As a child growing up in New York City, Alexis Rockman’s earliest visual inspiration as was found at the iconic American Museum of Natural History and later through 19th–century landscape painting, science fiction film, travels, and firsthand field study. Rockman explores the planet in search of ecological subjects, and along the way he meets with scientists, historians, anthropologists and ecologists and amasses a sizable database of scientific readings and source imagery on the topics of his work.

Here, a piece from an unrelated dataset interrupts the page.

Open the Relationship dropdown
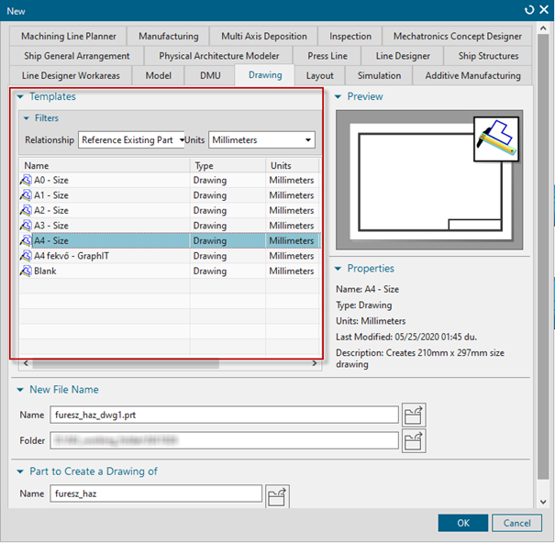This screenshot has height=543, width=555. click(132, 140)
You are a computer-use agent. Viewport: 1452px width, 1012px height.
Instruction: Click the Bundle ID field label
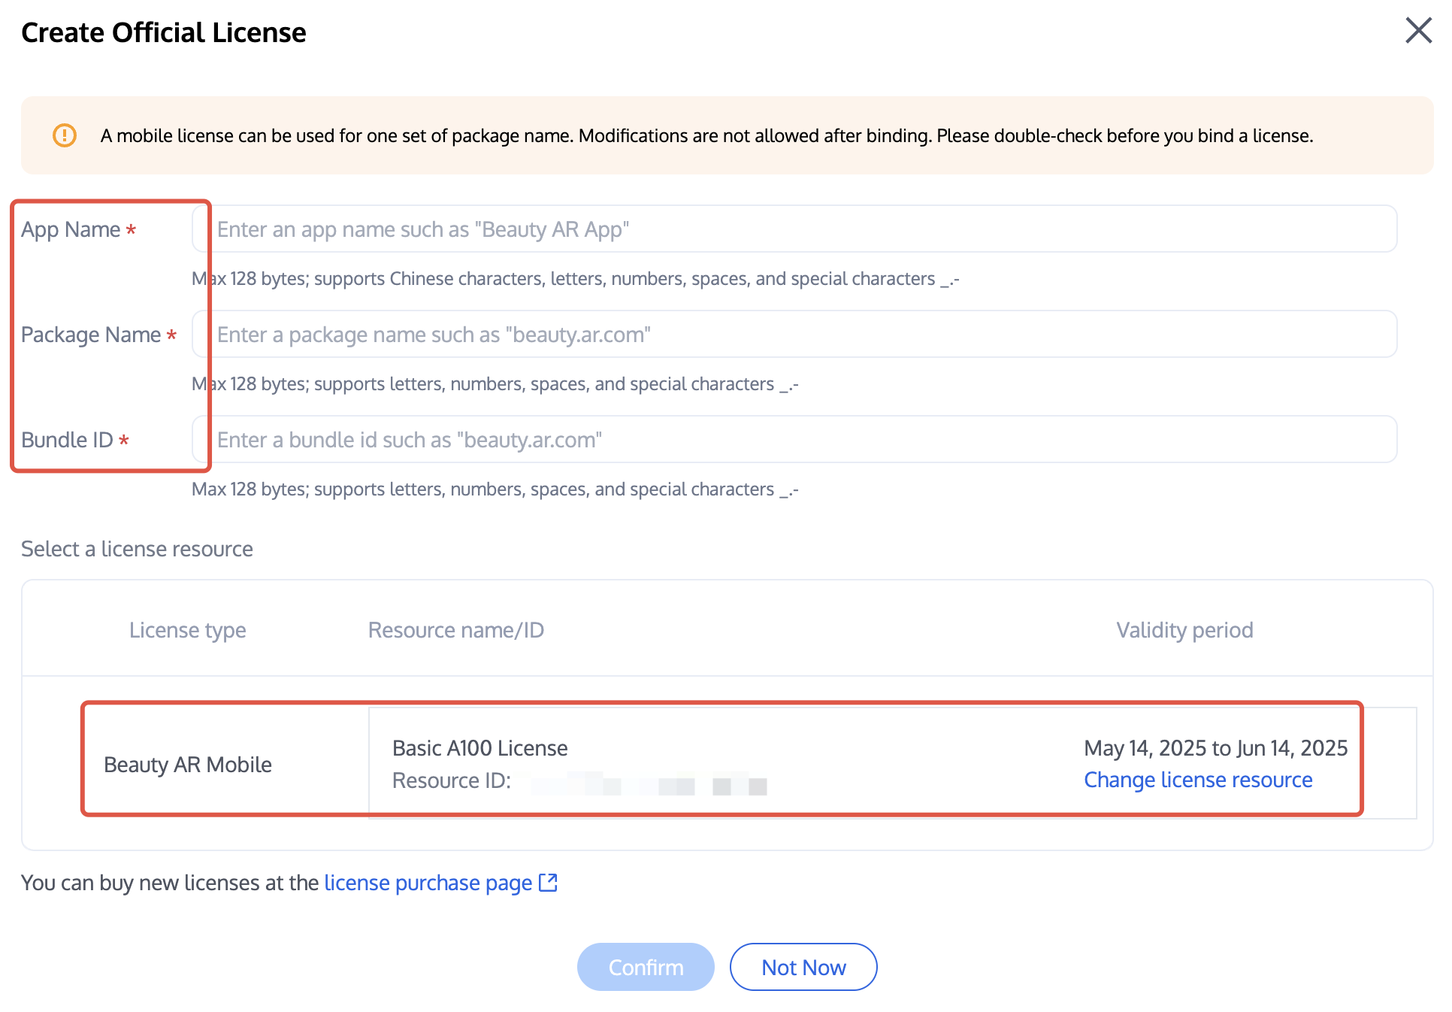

For more than two decades, he has collected organic materials during extended travels to places including Tasmania, Madagascar, and Antarctica and made delicate field drawings of the things that live in each environment from the soil samples collected there, mixed with water and matte acrylic medium – a technique he developed when his art supplies ran out while traveling in the Amazon. From 2009-12, Rockman collaborated with director Ang Lee on the prize-winning film Life of Pi, serving as “Inspirational Artist” preparing conceptual drawings to serve as visual reference. He has been the subject of many exhibition catalogues and monographic publications including Alexis Rockman, published by Monacelli Press in 2003. Rockman lives and works in New York City.

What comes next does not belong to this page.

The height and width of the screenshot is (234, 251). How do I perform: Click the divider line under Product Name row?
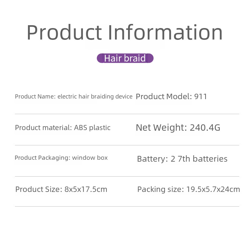pos(127,114)
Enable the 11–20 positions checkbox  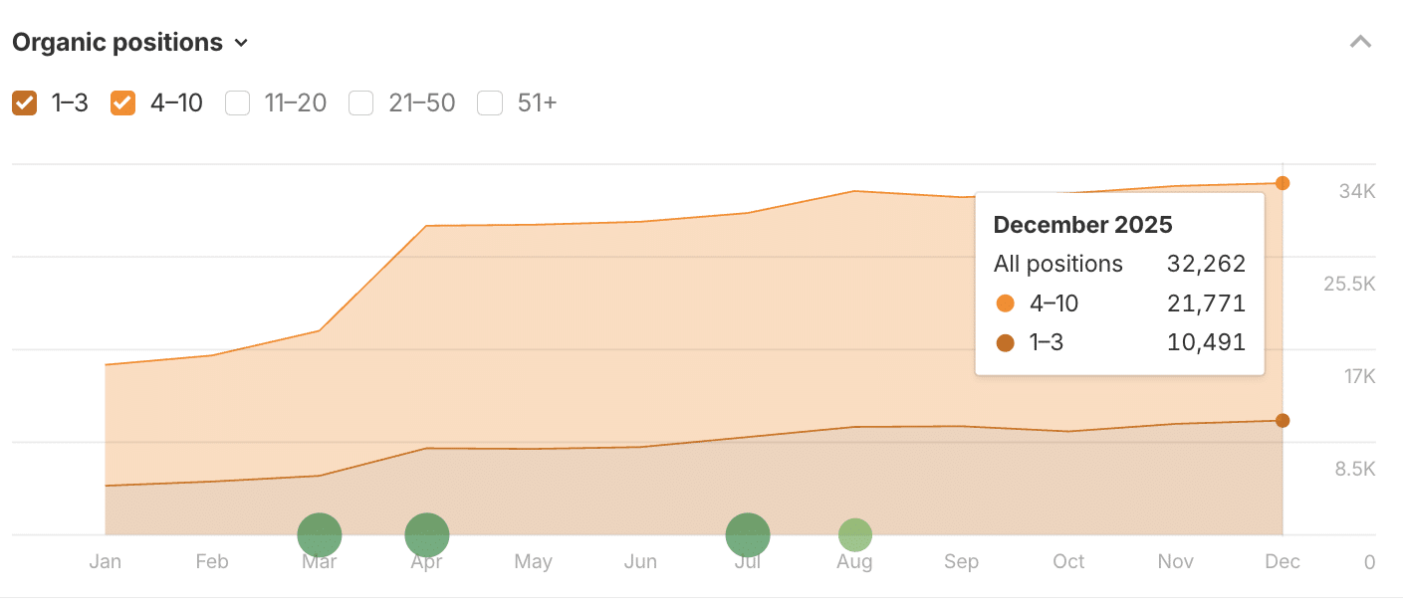[x=238, y=102]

“Artist Alexis Rockman plants his feet in different landscapes and feels both their prehistoric and contemporary lives,” said Sonnet Coggins, the Merwin Conservancy’s newly appointed Executive Director. ”His bold imagination fuses the two, paying no mind to distinctions between art and science. We hope the community will join us to hear about his discoveries in the layers of the natural world.”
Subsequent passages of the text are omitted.